Ferinject
This is a study to see how patients with low iron can be helped by infusions. We do not retain iron as a "normal person" so we are often low in our reserves. Quite why this happens with us is still open to studying . We cannot just take iron tablets as our bodies do not absorb it, hence often the need for us to have ferritin infusions. This is a study watching and testing how we react in our exercise capabilities when we have the said infusions. It is to see if our breathing improves as low iron hinders our breathing capabilities and to see if our hearts work better when given the extra help with the iron. There will be much more into it than that but hey, I am not an expert, I am not a scientist I am just somebody living with this disease who has decided to do all I can in the search for a cure for us.
Transplant was out of the question for me, my age and a problem with my neck means that it is not an option. This means that like it or not I am stuck with this disease. There is no way back so we have to move forward and I want to get involved in the search for a cure. I want to know that when the cure comes my being a guinea pig has helped to bring this disease to a halt, to stop it in its track, to in effect tell it to sod off, we have won the battle. I know this day will come, I know that every day we move a step closer, I know that there are research labs world wide with some of my blood in their freezers, that it is being worked on, looked at, analysed and tested.
I seem to have stepped away from my ferinject study but I will come back to it. When talking to my trial co-ordinator we were discussing various things. Sheffield have decided to make us that trial or do studies a sort of a log book. This is a great idea because we do so many of these things it is hard to keep track of them., The log book will say which trial or study we are on or have been on, date begun and finished or still ongoing. Some of these studies last for years and can easily be forgotten as they just necessitate giving blood, lots and lots of it at certain hospital visits. This blood then is sent worldwide in the search for a cure for pulmonary hypertension. Because we are a rare group our blood and our acceptance to do these studies, to give this blood is so very important. If we had a "normal disease" there would be blood a plenty for studying but hey we are not, we are sooooo rare that we must give what we can so the researchers can do their work.

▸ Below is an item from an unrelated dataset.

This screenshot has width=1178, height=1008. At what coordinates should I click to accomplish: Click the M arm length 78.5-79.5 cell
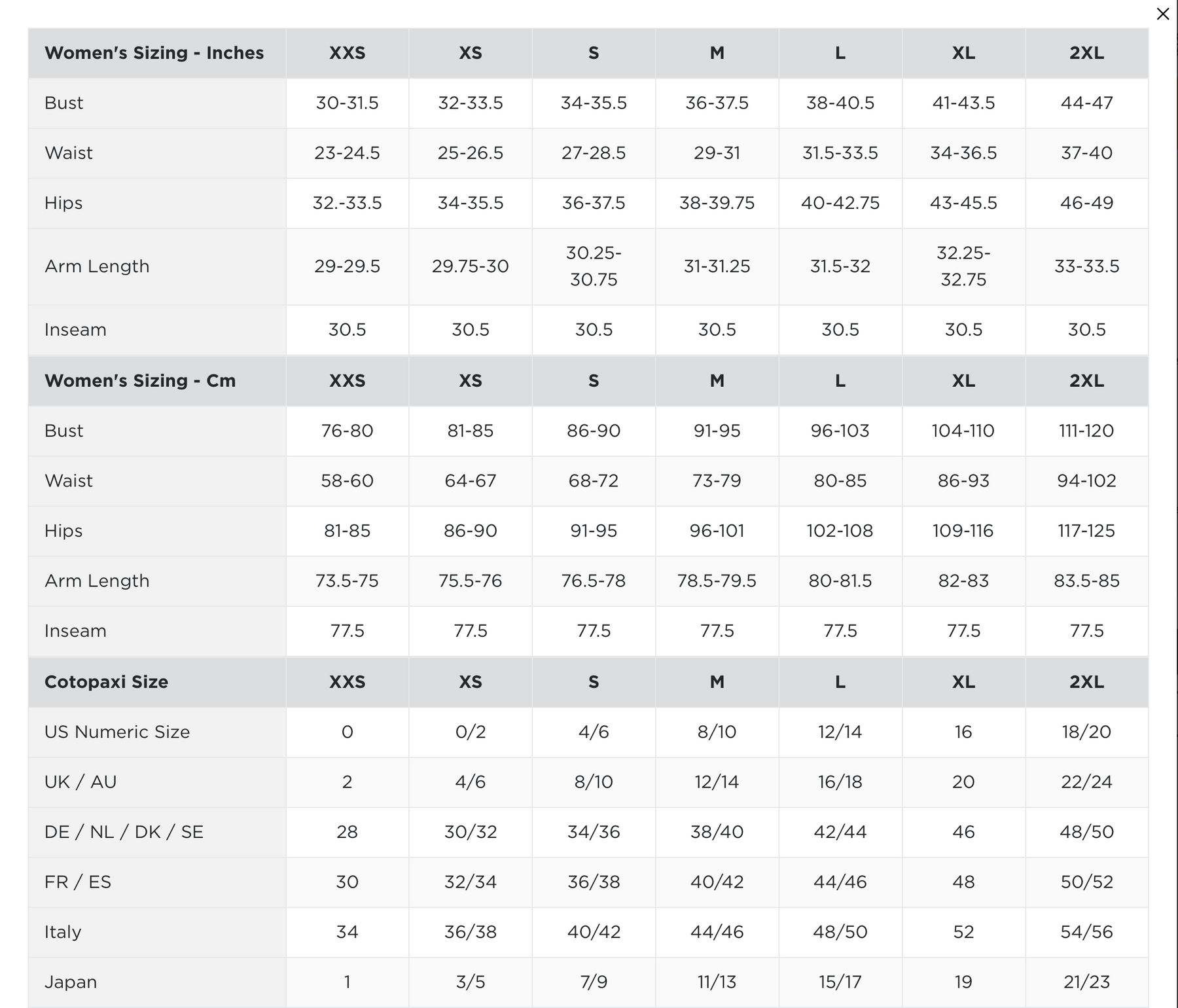(x=717, y=581)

This particular study I am now talking about is one called The Pulmonary Hypertension Blood Biobank. It is a world leading research programme aimed at bringing about new treatments for the disease, The collection, held at University of Sheffield Medical School has collected samples from 400 patients taken at a diagnostic right heart catheter when PH is suspected. The biobank gathers extensive deep phenotype data to match each blood sample. This Biobank is run at the Pulmonary Vascular Disease Unit at the Royal Hallamshire - the UK's largest PH centre. The research is shared nationally and internationally in the drive to develop treatments that can reverse PH rather than solely fighting symptoms.
Because PH is such a rare and diverse disease we need to keep adding to the Biobank, by the patients taking part in this study at Sheffield they are helping people worldwide in the search for a cure, you should all be proud of yourselves.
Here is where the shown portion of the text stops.